**Work item**
State, as a number alone, how many lines of the data contain the string "will".

**Given records**
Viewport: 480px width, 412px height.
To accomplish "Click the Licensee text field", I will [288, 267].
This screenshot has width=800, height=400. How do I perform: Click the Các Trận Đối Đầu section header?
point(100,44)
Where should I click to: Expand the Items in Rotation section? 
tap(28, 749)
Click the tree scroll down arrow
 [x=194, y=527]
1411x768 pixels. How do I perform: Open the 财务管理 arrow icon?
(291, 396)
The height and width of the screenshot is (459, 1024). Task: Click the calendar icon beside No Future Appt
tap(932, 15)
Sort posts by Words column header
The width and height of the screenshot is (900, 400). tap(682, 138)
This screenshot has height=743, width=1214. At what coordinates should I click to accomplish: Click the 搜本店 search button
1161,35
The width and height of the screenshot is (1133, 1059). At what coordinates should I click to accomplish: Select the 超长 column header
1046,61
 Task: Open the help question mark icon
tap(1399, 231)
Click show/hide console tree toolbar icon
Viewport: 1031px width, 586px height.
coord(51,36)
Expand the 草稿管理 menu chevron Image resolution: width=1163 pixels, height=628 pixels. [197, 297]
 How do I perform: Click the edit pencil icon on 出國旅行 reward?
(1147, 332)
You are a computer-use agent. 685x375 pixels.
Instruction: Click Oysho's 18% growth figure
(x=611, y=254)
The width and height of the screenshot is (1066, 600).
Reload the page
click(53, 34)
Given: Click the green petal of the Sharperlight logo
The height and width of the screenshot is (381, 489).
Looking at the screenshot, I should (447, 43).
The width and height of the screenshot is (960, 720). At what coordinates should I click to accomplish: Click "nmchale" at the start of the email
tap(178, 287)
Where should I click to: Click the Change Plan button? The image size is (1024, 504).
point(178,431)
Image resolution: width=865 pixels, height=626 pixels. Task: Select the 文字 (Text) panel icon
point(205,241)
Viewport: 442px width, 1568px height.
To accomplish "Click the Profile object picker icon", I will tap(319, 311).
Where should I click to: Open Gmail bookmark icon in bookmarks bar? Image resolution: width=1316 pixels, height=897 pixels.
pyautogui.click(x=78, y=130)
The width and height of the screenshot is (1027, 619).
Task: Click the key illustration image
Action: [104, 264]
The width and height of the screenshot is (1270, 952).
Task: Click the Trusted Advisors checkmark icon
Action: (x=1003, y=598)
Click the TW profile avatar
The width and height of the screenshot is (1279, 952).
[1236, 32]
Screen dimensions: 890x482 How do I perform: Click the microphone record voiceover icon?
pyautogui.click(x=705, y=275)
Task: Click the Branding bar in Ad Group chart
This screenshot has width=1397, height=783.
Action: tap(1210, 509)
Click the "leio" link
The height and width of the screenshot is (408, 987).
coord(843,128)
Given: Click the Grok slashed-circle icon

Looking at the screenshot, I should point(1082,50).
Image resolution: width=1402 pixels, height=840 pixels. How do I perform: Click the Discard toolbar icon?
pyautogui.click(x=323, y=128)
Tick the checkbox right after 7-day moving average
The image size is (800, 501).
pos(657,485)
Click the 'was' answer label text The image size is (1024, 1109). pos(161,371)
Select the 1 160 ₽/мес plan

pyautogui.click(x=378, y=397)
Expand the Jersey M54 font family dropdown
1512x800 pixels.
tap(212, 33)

**Your response**
2